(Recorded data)
┄┄┄┄┄┄┄┄┄┄┄┄┄┄┄┄┄┄┄┄

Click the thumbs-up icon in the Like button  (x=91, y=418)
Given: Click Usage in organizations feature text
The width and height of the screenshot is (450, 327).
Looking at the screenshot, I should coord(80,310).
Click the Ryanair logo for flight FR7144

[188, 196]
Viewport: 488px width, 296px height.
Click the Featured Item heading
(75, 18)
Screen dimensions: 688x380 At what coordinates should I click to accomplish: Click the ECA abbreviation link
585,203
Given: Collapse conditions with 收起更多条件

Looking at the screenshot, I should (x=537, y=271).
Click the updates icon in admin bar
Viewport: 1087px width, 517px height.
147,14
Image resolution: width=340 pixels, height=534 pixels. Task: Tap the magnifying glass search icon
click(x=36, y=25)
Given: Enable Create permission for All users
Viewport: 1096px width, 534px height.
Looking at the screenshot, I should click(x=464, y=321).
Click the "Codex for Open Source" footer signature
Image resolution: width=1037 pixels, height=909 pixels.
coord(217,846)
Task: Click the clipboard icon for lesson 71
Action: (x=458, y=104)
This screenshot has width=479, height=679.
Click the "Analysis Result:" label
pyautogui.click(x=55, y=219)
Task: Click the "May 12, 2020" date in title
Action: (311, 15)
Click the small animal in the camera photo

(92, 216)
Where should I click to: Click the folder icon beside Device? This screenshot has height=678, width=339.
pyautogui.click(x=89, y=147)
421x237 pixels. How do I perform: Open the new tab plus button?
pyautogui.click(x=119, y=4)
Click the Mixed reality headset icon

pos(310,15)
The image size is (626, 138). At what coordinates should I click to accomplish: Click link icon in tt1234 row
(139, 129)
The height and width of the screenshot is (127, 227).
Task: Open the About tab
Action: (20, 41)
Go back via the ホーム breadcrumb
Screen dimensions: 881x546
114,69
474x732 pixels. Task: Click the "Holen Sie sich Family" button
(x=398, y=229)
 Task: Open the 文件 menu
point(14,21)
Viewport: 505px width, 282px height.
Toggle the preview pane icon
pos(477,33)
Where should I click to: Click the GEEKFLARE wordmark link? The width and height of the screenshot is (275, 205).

┄┄┄┄┄┄┄┄┄┄┄┄┄┄┄┄┄┄┄┄

All entries should be transcribed verbatim.

Click the thumbs-up icon in the Like button  (x=91, y=418)
Given: Click Usage in organizations feature text
The width and height of the screenshot is (450, 327).
Looking at the screenshot, I should coord(80,310).
Click the Ryanair logo for flight FR7144

[188, 196]
Viewport: 488px width, 296px height.
Click the Featured Item heading
(75, 18)
Screen dimensions: 688x380 At what coordinates should I click to accomplish: Click the ECA abbreviation link
585,203
Given: Collapse conditions with 收起更多条件

Looking at the screenshot, I should (x=537, y=271).
Click the updates icon in admin bar
Viewport: 1087px width, 517px height.
147,14
Image resolution: width=340 pixels, height=534 pixels. Task: Tap the magnifying glass search icon
click(x=36, y=25)
Given: Enable Create permission for All users
Viewport: 1096px width, 534px height.
Looking at the screenshot, I should click(x=464, y=321).
Click the "Codex for Open Source" footer signature
Image resolution: width=1037 pixels, height=909 pixels.
coord(217,846)
Task: Click the clipboard icon for lesson 71
Action: (x=458, y=104)
This screenshot has width=479, height=679.
Click the "Analysis Result:" label
pyautogui.click(x=55, y=219)
Task: Click the "May 12, 2020" date in title
Action: (311, 15)
Click the small animal in the camera photo

(92, 216)
Where should I click to: Click the folder icon beside Device? This screenshot has height=678, width=339.
pyautogui.click(x=89, y=147)
421x237 pixels. How do I perform: Open the new tab plus button?
pyautogui.click(x=119, y=4)
Click the Mixed reality headset icon

pos(310,15)
The image size is (626, 138). At what coordinates should I click to accomplish: Click link icon in tt1234 row
(139, 129)
The height and width of the screenshot is (127, 227).
Task: Open the About tab
Action: (20, 41)
Go back via the ホーム breadcrumb
Screen dimensions: 881x546
114,69
474x732 pixels. Task: Click the "Holen Sie sich Family" button
(x=398, y=229)
 Task: Open the 文件 menu
point(14,21)
Viewport: 505px width, 282px height.
Toggle the preview pane icon
pos(477,33)
Where should I click to: Click the GEEKFLARE wordmark link? The width and height of the screenshot is (275, 205).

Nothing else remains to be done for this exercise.